In lateropharyngeal phlegmon, pharyngeal symptoms prevail over cervical ones; dysphagia, sharp pain when swallowing, pronounced hyperemia of large infiltrates, edema of the mucous membrane occupying the entire half of the lower parts of the pharynx dominate. It is here that all subjective and objective signs of lateropharyngeal phlegmon are localized. Body temperature rises above 38 ° C, the general condition is moderate, the resulting constrictive respiratory dysfunction can be manifested by external signs of respiratory failure (retractions on inhalation and bulging on exhalation in the supraclavicular fossa, cyanosis of the lips, general anxiety of the patient, etc.).

With mirror hypopharyngosconia, a protrusion is revealed in the area of the lateral wall of the lower parts of the pharynx, in the area of the laryngopharyngeal groove, and accumulation of saliva. External examination does not reveal any significant pathological changes in the area of the lateral surface of the neck, but palpation at the level of pharyngeal changes reveals pain identical to that which occurs when swallowing. This is evidence of the formation of lateropharyngeal phlegmon.

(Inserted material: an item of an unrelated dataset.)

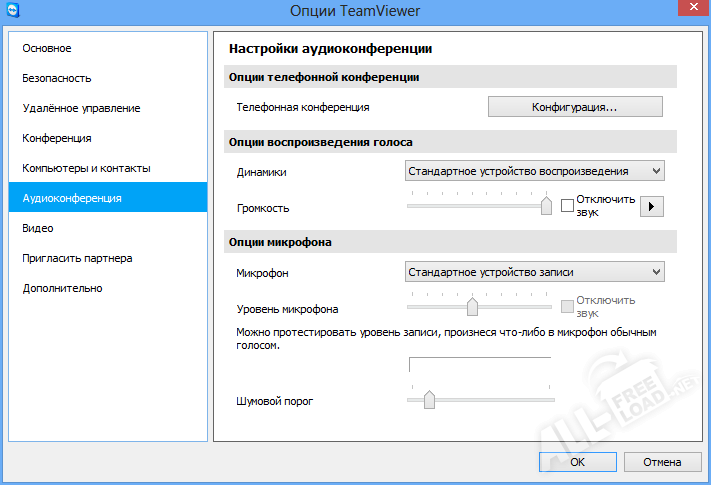Viewport: 711px width, 485px height.
Task: Confirm settings with the OK button
Action: tap(577, 462)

Complications of interopharyngeal phlegmon. Unopened lateropharyngeal phlegmon matures within 5-8 days, resulting in a massive swelling in the neck area, compressing the surrounding veins with the formation of collateral venous blood flow (expansion and strengthening of the superficial veins of the neck on the side of inflammation). The purulent-necrotic process leads to the destruction of the aponeurotic cervical septa and can simultaneously spread in different directions, causing the occurrence of widespread phlegmon of the neck. The same process can reach the trachea and cause the destruction of its upper ring with massive pus flowing into the respiratory tract and mediastinum, which inevitably leads to death. However, these complications are extremely rare in our time due to the early use of antibiotics, surgical treatment and the appropriate organization of the treatment process in the early stages of the disease.

Other complications include damage to the submandibular salivary gland, penetration of pus into the area of space behind the digastric muscle with penetration into the vascular-nerve connective tissue sheath, giving rise to deep phlegmon of the neck, manifested by severe dysphagia and dyspnea caused by laryngeal edema.

Treatment of interopharyngeal phlegmon. In the usual course of lateropharyngeal phlegmon, its opening is carried out "internally" by blunt means after the corresponding diagnostic puncture of the abscess cavity. After this, the patient should be under observation for 3-5 days to detect a possible relapse of the disease or the manifestation of a previously unidentified purulent abscess.

When an abscess forms in the submandibular region, it is opened externally by a "figured" incision, starting anteriorly from the angle of the lower jaw, enveloping it and continuing posteriorly to the anterior edge of the sternocleidomastoid muscle, then directed anteriorly, but not more than 1 cm, so as not to damage the facial artery. In some cases, it is necessary to cut the external jugular vein (between two ligatures). Then, using a Farabeuf retractor, the edges of the wound are spread apart, and after several manipulations with a raspatory, the parotid gland appears in its upper corner, under the posterior pole of which the abscess is searched for. The technique of this search consists of inserting the end of the Kocher clamp under the digastric muscle obliquely upward, inward and posteriorly, where the desired abscess cavity is located. The operation is completed by removing the pus, washing the abscess cavity with a sterile furacilin solution and applying drainage from a rubber glove folded into a tube. Sutures are applied to the corners of the wound, while most of it remains unsutured. A sterile bandage is applied. Dressings are applied daily until purulent discharge ceases and the wound is filled with "physiological" granulations. In this case, it is possible to apply a secondary-delayed suture to the wound.